-- Start of Data supplied --

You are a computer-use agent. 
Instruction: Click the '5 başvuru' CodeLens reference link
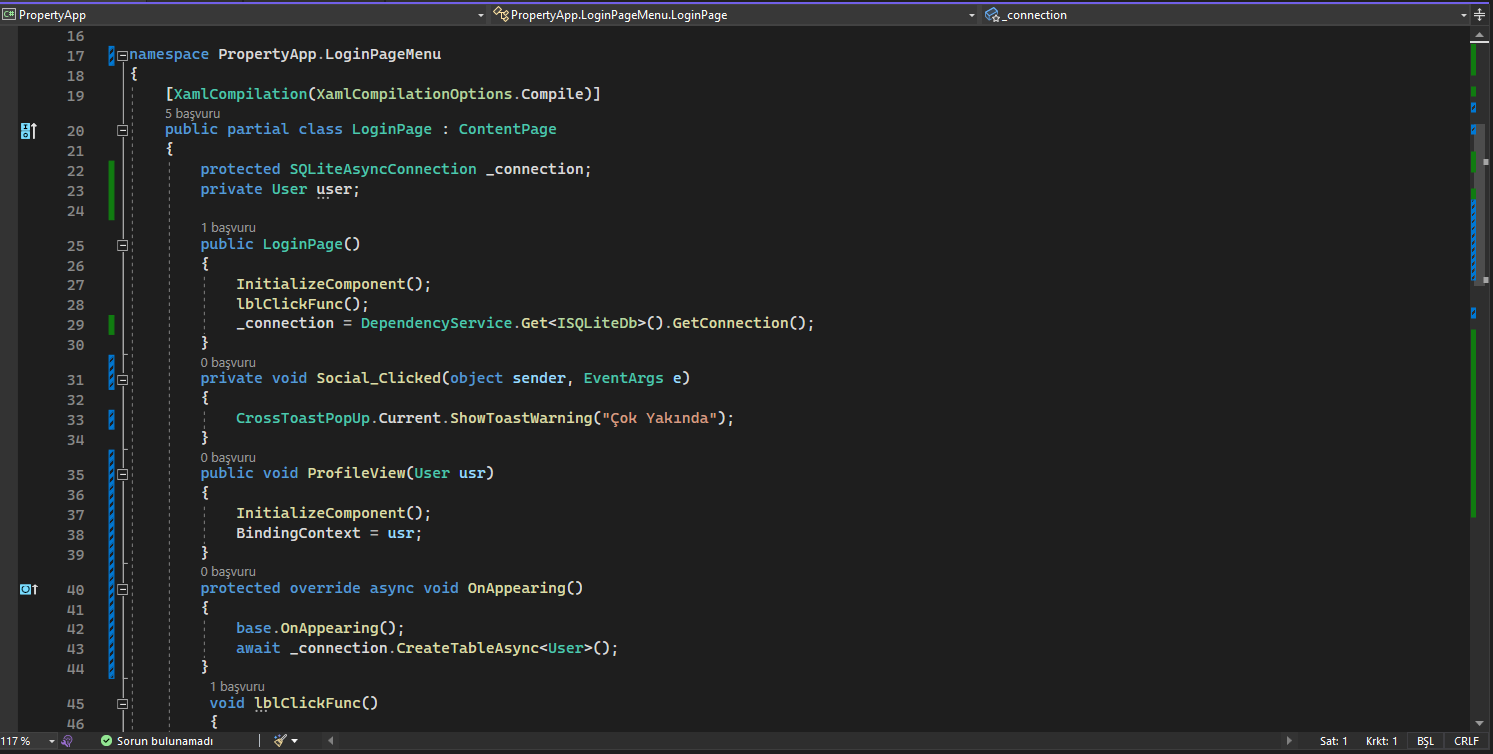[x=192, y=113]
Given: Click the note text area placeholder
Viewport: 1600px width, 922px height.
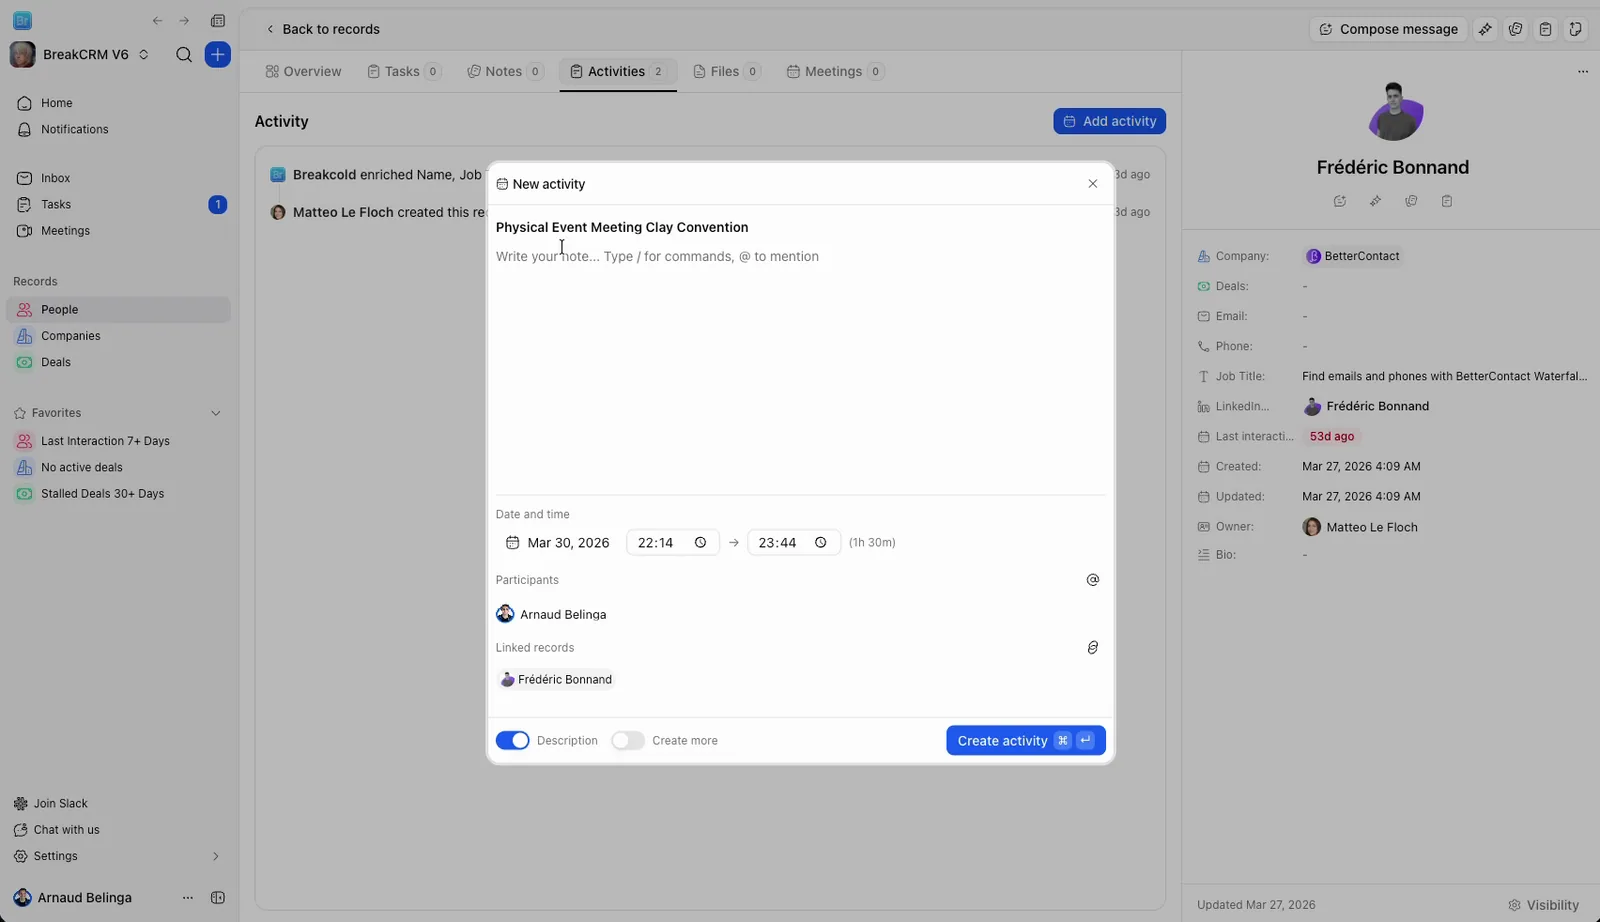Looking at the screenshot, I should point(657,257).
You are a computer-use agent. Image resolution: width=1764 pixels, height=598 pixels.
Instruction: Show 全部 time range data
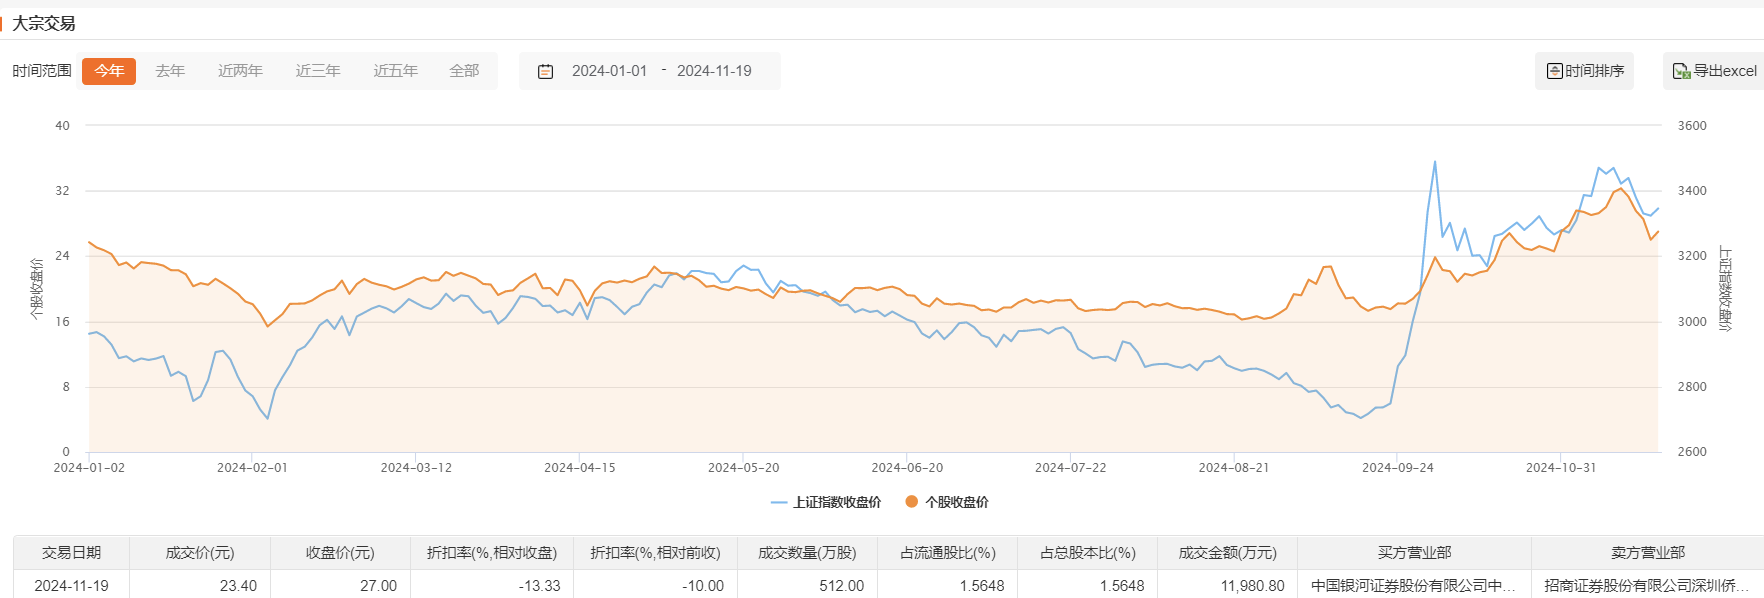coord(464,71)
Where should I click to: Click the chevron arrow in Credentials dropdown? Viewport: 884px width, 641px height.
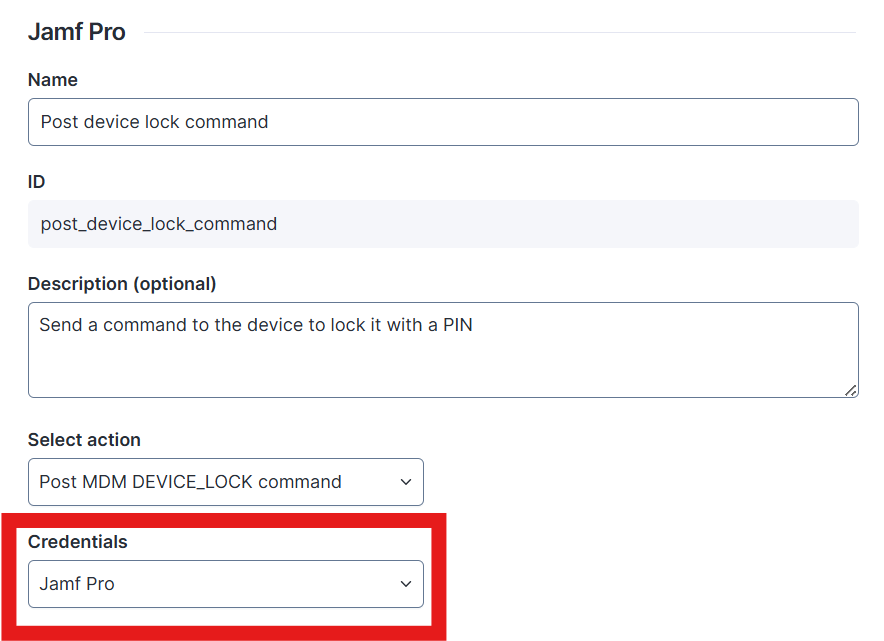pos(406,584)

-- End of Data supplied --
-- Start of Data supplied --

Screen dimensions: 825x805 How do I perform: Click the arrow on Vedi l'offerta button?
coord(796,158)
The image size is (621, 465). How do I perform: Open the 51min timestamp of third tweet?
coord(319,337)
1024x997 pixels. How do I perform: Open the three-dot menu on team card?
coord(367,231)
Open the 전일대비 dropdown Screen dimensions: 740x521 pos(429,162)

-- End of Data supplied --

Reproduce word for word the entries starting with the line that contains "1024x997 pixels. How" and going on through the line that contains "Open the 전일대비".

1024x997 pixels. How do I perform: Open the three-dot menu on team card?
coord(367,231)
Open the 전일대비 dropdown Screen dimensions: 740x521 pos(429,162)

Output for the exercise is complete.